Siete días

Le gustaba el fresco que le recorría los pies cuando andaba descalza por la casa.
El tacto entrecortado de la piel cubierta de sal.
Hasta había empezado a apreciar el alboroto en el pelo, que delataba las cabezadas sobre la hierba.
Aun podía esculpir, si cerraba los ojos bien fuerte, todos los rasgos del bajista. Sus manos, sobretodo sus manos, que a él le parecían tan toscas,  ella las recordaba si el viento le erizaba la piel.

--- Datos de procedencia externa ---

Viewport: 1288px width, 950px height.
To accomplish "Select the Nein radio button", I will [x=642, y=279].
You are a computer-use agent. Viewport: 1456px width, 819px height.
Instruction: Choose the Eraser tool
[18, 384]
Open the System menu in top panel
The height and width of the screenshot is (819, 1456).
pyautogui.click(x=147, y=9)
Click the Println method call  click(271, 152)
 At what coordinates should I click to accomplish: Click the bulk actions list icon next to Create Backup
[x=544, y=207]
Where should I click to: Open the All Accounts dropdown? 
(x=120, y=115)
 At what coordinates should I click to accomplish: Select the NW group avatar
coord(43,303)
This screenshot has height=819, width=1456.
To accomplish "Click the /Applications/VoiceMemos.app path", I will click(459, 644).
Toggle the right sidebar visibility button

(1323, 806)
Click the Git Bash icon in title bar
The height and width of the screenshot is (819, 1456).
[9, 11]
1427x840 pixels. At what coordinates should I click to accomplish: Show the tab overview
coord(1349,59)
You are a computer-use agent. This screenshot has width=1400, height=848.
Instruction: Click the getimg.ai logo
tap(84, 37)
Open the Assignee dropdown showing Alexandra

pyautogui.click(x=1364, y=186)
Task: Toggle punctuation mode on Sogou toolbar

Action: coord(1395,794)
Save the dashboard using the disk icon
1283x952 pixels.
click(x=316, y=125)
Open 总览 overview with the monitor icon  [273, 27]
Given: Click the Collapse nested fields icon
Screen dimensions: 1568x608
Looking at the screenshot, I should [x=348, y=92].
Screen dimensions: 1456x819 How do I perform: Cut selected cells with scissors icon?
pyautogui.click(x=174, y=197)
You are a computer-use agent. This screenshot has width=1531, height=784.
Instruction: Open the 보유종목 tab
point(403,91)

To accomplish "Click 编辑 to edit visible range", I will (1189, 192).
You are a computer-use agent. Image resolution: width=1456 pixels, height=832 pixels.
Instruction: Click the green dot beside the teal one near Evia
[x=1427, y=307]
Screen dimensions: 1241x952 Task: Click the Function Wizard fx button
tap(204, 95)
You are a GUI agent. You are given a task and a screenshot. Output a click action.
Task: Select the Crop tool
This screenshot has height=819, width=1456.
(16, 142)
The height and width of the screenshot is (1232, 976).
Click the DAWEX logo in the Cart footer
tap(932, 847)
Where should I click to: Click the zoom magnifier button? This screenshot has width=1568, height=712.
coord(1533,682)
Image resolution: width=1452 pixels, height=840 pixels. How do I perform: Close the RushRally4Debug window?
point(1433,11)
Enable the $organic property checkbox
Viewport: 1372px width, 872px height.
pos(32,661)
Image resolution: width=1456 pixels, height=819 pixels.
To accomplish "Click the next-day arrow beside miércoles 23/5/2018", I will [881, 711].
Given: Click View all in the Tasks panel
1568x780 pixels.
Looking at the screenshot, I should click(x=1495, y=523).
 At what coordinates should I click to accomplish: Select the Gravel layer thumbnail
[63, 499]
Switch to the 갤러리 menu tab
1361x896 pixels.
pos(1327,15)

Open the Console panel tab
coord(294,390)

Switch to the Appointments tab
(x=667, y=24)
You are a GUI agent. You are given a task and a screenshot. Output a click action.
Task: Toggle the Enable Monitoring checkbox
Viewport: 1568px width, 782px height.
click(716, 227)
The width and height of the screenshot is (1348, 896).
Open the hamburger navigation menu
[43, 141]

En el patio, cerca del naranjo, crecía un arbusto de importación.Cuando se instalaron apenas era visible, pero ahora se agigantaba en medio de la parcela. Jaime quería cortarlo.
Quería plantar algo más apropiado, más justo como le gustaba decir. Pero el arbusto se las arreglaba para sobrevivir a los constantes ataques de desalojo. A la sal, a las altas temperaturas, a algún que otro tijeretazo.
Y a ella le divertía presenciar esa lucha, que Jaime nunca reconocería pero que constituía cierta amenaza para su marido, la advertencia de que el equilibrio nunca es del todo posible.

 Entre tanto, la libreta negra estaba a todas horas sobre su mesita. La recordaría para siempre en el lado opuesto de la cama, velando las noches de Claudia, que nunca quiso guardarla, ni encerrarla en un cajón.
Existía un pacto implícito entre ellos que no le permitía a Jaime abrir esa libreta. Algunas veces, cuando se encontraba a solas en la habitación y se daba cuenta de su presencia, se sentía desafiado.